PROBLEM DETAILS: Copies of all lines that contain "agent" are needed; take them from the data below.

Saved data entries
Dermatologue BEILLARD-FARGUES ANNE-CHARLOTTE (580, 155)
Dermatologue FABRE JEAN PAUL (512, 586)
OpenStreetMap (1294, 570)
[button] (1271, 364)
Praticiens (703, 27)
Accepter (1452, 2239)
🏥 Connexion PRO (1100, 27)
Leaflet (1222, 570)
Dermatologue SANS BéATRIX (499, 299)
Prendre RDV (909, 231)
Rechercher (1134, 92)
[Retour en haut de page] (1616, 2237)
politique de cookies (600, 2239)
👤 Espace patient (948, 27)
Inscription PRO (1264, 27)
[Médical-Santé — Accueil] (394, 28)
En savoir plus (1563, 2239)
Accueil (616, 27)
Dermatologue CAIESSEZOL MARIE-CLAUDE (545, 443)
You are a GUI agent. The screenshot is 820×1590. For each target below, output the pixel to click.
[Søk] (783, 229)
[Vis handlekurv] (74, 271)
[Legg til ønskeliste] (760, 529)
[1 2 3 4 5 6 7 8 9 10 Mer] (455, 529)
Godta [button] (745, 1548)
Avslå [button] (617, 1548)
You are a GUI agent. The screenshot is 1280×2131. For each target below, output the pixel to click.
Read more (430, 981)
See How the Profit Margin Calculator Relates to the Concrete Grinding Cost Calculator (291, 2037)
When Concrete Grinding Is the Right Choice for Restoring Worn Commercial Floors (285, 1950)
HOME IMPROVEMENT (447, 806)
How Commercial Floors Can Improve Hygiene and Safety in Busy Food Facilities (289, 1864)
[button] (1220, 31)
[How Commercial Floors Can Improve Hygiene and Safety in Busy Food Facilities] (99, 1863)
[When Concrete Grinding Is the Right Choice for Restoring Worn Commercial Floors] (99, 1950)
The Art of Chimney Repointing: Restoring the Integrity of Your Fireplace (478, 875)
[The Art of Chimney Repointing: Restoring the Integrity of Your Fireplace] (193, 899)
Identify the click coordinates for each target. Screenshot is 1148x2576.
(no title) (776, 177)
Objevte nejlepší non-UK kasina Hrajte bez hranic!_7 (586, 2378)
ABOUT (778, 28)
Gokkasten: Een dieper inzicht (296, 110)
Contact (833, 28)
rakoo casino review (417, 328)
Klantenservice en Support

RESULT OF THE EXERCISE:
You are a GUI agent. The screenshot is 820×1590. For each target below, output the pixel to click.
You are a GUI agent. The screenshot is 1280×2131. For each target below, output the pixel to click.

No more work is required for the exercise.